Los reyes de Siria e Israel querían que Ajaz, rey de Judá, se uniera a ellos para luchar contra el poderoso rey de los asirios. Con esta excusa pretendían apoderarse de Judá para poner, en el lugar de Ajaz, descendiente legítimo de David, a un hijo de Romelías rey de Israel. Ajaz siente miedo, su pueblo es mucho más pequeño, aquellos dos reyes, acabarán con la dinastía davídica. Ante esta situación de pánico, el rey se dirige a inspeccionar el aprovisionamiento de agua para poder enfrentar a sus enemigos. Es entonces cuando Dios, envía al profeta Isaías, indicándole que lleve a su hijo Sear Yasuh que significa “Un resto volverá”; ante la catástrofe que se avecina, hay una promesa esperanzadora de resurgimiento del pueblo. Isaías le lleva este mensaje incitándole a la confianza en el Señor: los dos reyes son como dos tizones humeantes, producen mucho humo pero este se extingue pronto, se acabará cuando caigan en manos del rey de Asiria. Aunque aparentan tener fuerza no son más que humo, mientras que Judá se sustenta en la fuerza del Señor. El profeta exige fe en el Señor que es fiel y cumple siempre sus promesas.

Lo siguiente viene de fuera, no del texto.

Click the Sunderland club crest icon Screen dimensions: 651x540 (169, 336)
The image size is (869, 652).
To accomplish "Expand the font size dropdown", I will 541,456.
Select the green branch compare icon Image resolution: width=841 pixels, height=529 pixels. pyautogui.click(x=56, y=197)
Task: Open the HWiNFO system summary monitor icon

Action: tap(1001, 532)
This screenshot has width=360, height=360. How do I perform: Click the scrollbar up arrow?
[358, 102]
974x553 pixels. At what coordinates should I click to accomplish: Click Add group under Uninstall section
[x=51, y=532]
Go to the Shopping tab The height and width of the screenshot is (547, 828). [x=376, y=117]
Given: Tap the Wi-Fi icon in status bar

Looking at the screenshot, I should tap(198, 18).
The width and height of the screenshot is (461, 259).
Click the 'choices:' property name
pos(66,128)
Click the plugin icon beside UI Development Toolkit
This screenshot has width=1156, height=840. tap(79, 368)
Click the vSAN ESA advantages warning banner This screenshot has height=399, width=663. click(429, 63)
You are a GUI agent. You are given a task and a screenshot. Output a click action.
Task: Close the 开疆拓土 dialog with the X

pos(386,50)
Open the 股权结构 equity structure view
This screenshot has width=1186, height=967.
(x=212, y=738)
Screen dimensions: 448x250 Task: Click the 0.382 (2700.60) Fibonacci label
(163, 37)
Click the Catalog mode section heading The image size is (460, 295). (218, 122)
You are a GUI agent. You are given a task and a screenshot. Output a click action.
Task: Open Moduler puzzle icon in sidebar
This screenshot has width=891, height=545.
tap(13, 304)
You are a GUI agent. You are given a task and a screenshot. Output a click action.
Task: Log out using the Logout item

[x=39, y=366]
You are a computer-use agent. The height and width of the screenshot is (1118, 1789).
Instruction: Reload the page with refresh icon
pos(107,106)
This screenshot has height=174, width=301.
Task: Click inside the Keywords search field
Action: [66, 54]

Fe, confianza, entrega absoluta a los designios de Dios, nos sigue pidiendo el Señor a nosotros.

  • “El día del juicio le será más llevadero a Tiro, Sidón y Sodoma que a vosotros”

Ante la indiferencia y el rechazo de los habitantes de Corozaín, Betsaida y Cafarnaum, lugares en los que Jesús había anunciado el Reino invitándoles a la conversión, reforzando su palabra con muchos milagros a fin de que entendiesen que Él era el Mesías prometido, Jesús compara su cerrazón con la que en tiempos anteriores tuvieron los habitantes de Sodoma y Gomorra, avisándoles que esas ciudades de la Pentápolis, junto con Tiro y Sidón, si hubieran visto los milagros realizados por El, se hubieran convertido y no hubieran desaparecido. Ellos no conocieron a Jesús, pero las ciudades de Galilea vieron al Mesías, gozaron de sus milagros, pero su corazón obstinado, su orgullo y su ceguera, no les dejaron ver la luz que emanaba de Cristo, el Mesías que esperaban, el anunciado por los profetas. Los rabinos esperaban un Mesías distinto, hacían una interpretación política de las promesas de la Escritura, esperaban un Mesías rey de Israel que humillaría a los extranjeros y pondría al pueblo judío por encima de todos. Ante tal cerrazón, Jesús afirma que son más ciegos que los de Sodoma por eso en el día del juicio vendrá sobre ellos el abatimiento y bajarán al abismo.

También nosotros hemos tenido la dicha de conocer a Cristo. ¿Cuál es nuestra respuesta?